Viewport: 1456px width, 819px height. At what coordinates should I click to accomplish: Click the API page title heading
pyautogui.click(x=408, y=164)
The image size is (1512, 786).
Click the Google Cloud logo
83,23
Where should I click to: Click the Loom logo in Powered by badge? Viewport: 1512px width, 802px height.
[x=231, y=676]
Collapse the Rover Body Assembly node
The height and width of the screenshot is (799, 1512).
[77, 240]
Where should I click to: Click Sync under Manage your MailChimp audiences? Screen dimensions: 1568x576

= = =

Line by line, please copy the listing exactly.

■ **Problem solution**
Viewport: 1456px width, 819px height. At what coordinates should I click to accomplish: Click the API page title heading
pyautogui.click(x=408, y=164)
The image size is (1512, 786).
Click the Google Cloud logo
83,23
Where should I click to: Click the Loom logo in Powered by badge? Viewport: 1512px width, 802px height.
[x=231, y=676]
Collapse the Rover Body Assembly node
The height and width of the screenshot is (799, 1512).
[77, 240]
Where should I click to: Click Sync under Manage your MailChimp audiences? Screen dimensions: 1568x576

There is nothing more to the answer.